[Excerpts from a dataset]
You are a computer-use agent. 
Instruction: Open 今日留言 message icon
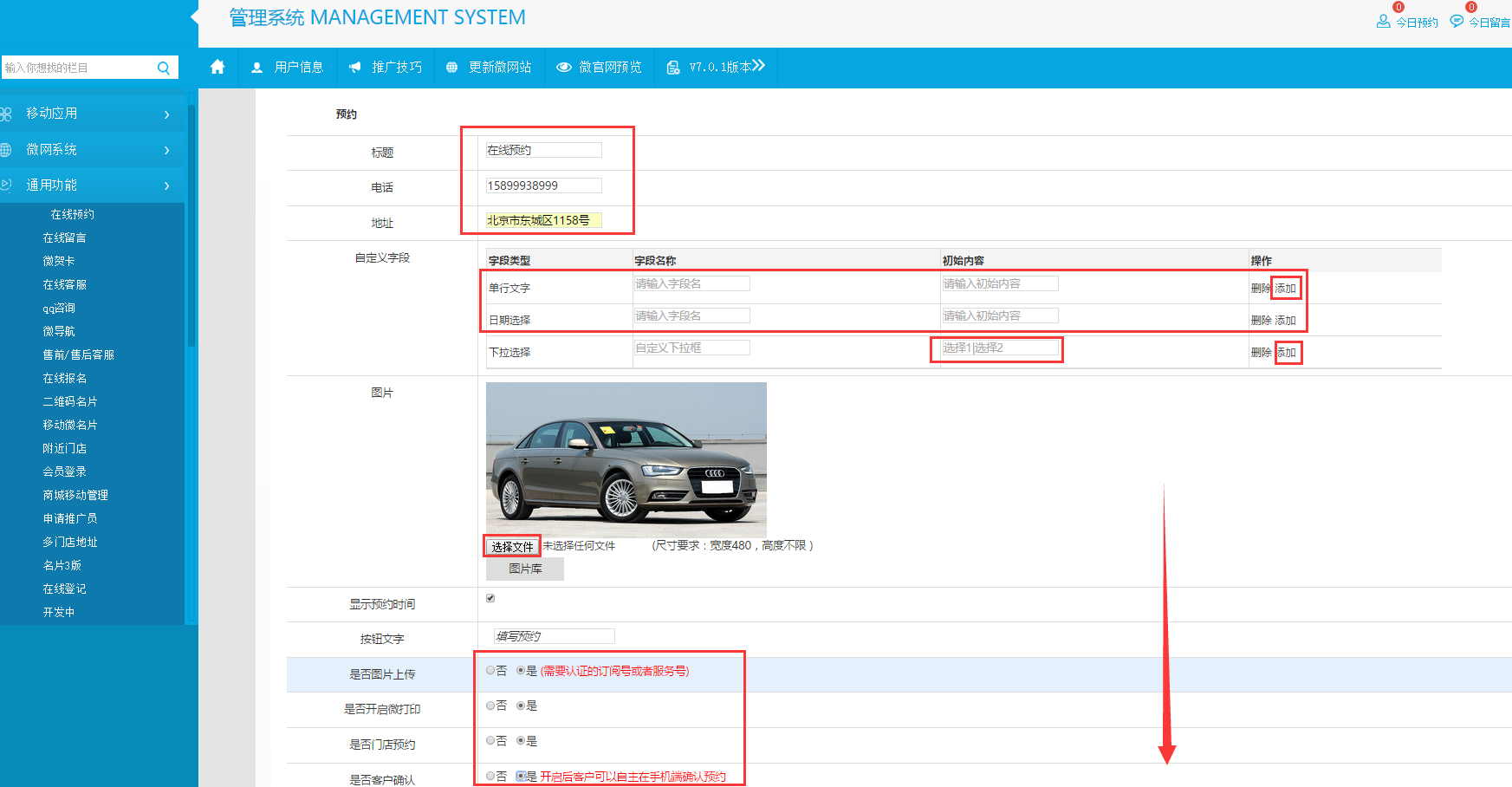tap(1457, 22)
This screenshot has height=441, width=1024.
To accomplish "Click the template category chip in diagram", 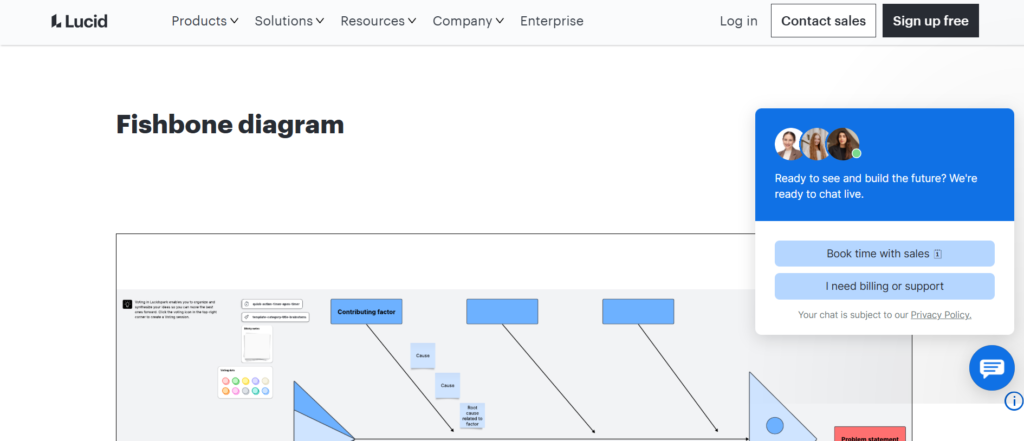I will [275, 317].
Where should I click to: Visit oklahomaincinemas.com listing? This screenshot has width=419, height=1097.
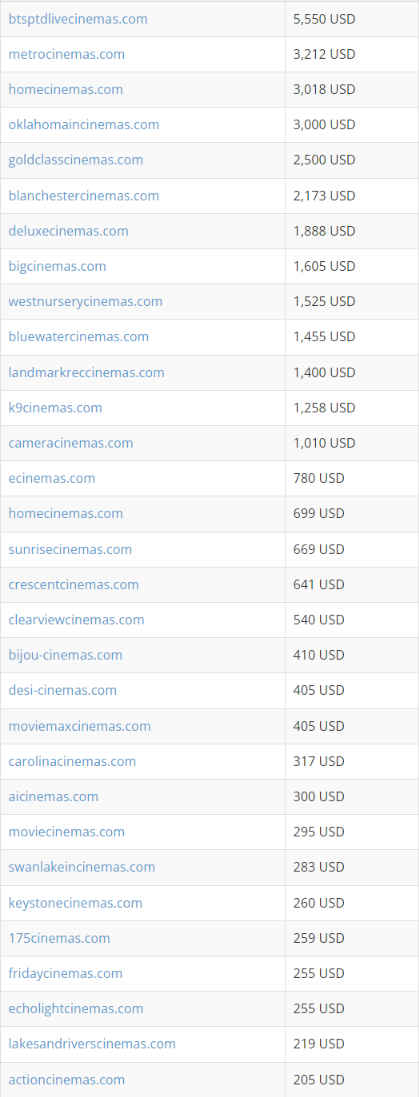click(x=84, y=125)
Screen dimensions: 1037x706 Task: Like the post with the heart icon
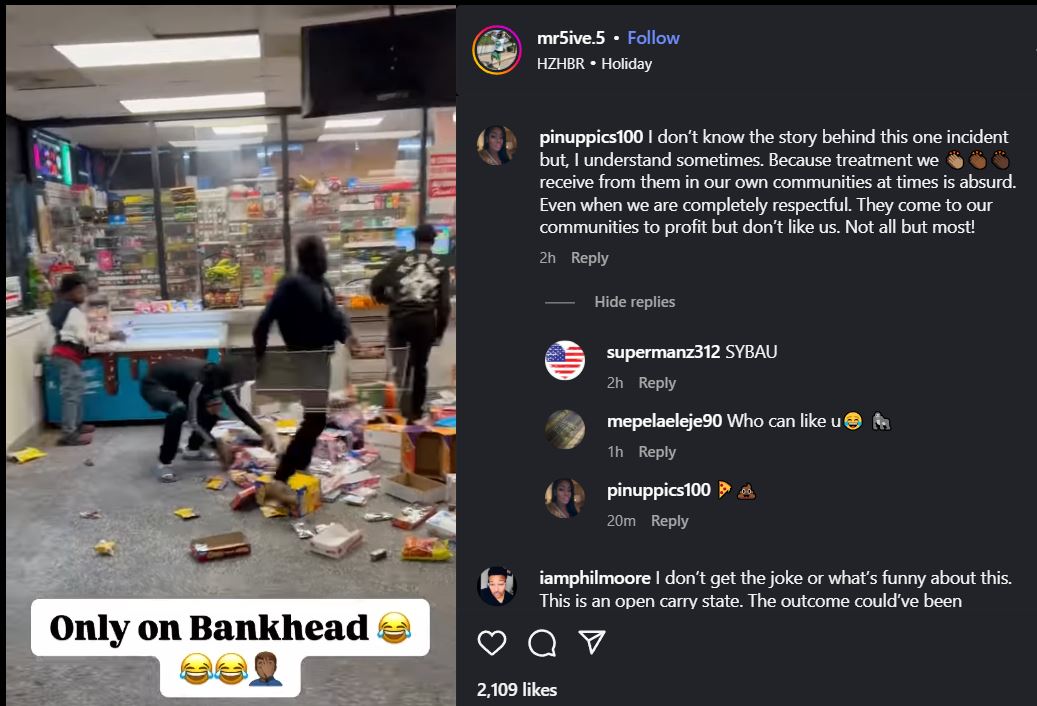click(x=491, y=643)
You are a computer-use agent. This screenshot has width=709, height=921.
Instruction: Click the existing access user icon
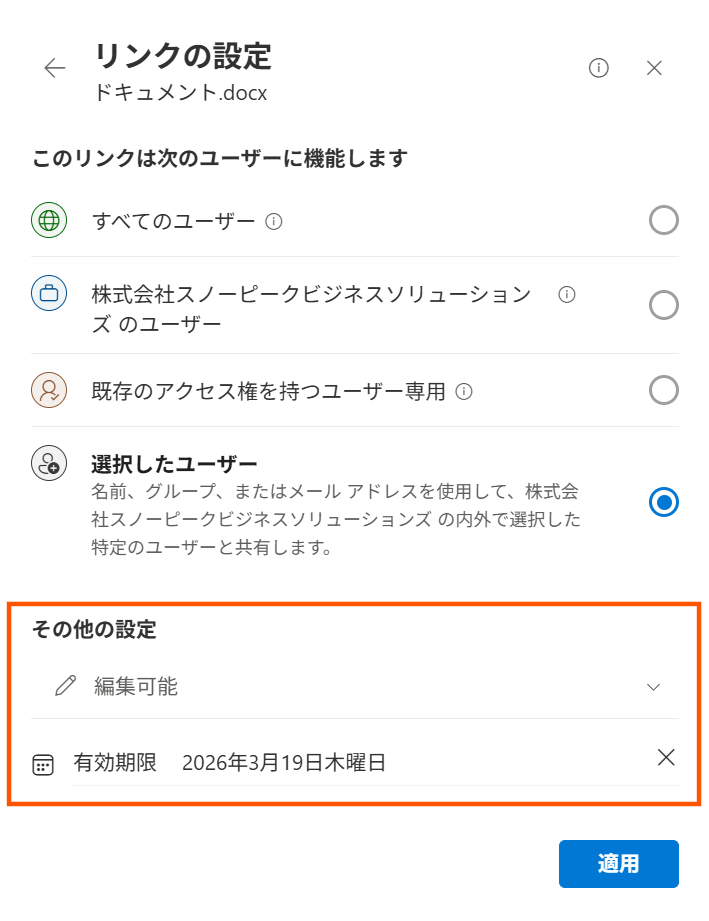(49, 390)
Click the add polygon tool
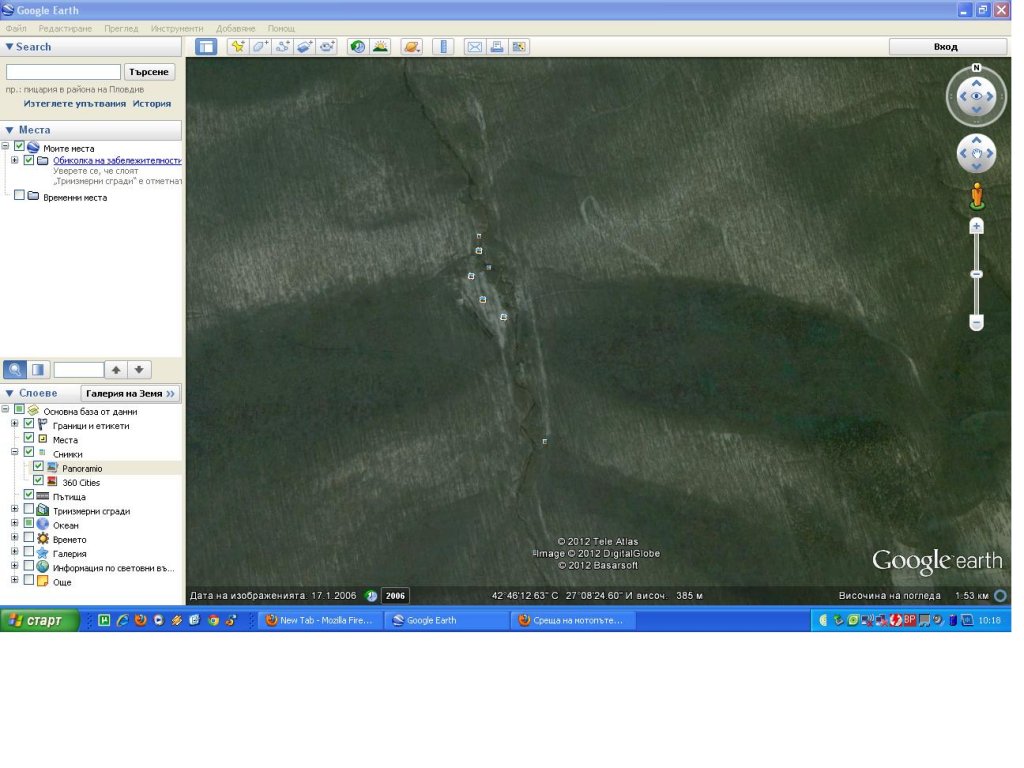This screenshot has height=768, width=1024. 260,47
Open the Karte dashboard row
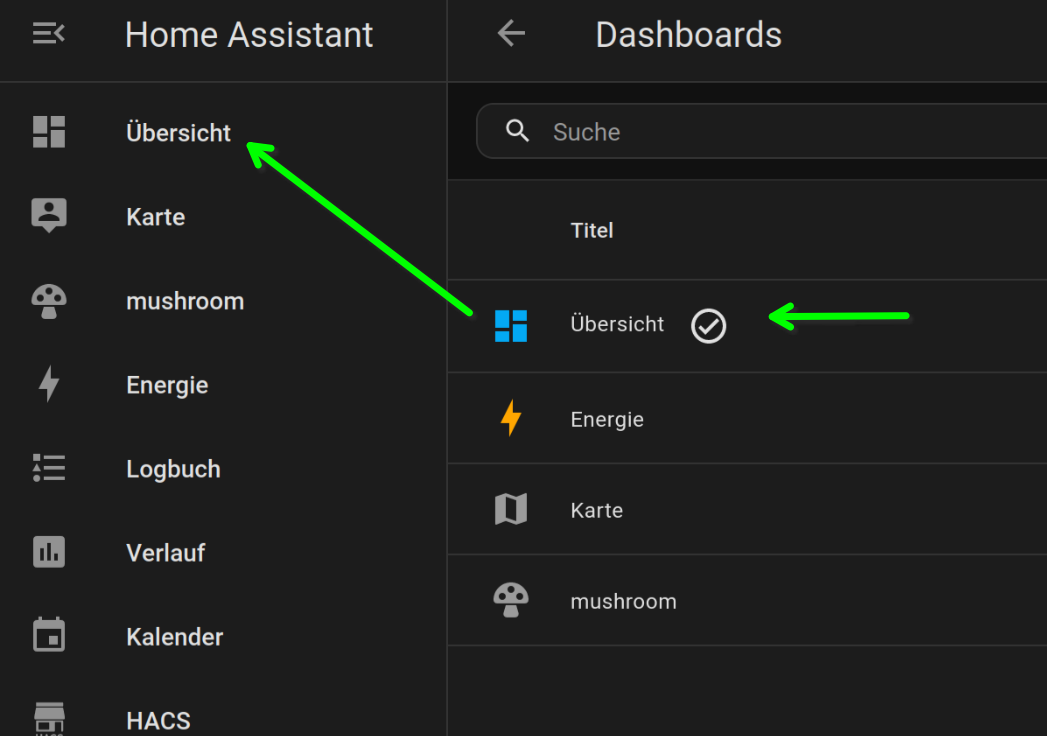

PROBLEM TO SOLVE => Wherever the string "agent" appears in a line of the records above, copy that line.

ANSWER TO THE EXERCISE =>
You are a computer-use agent. 
You are a computer-use agent. This screenshot has width=709, height=921.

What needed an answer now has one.